Repeat the listing below in full, keeping each word as given.

═══

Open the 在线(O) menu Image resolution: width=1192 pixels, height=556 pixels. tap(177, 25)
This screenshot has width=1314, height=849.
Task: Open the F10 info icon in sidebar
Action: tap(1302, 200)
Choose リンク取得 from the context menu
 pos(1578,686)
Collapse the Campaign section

═══

• **Reply**
Open the 在线(O) menu Image resolution: width=1192 pixels, height=556 pixels. tap(177, 25)
This screenshot has width=1314, height=849.
Task: Open the F10 info icon in sidebar
Action: tap(1302, 200)
Choose リンク取得 from the context menu
 pos(1578,686)
Collapse the Campaign section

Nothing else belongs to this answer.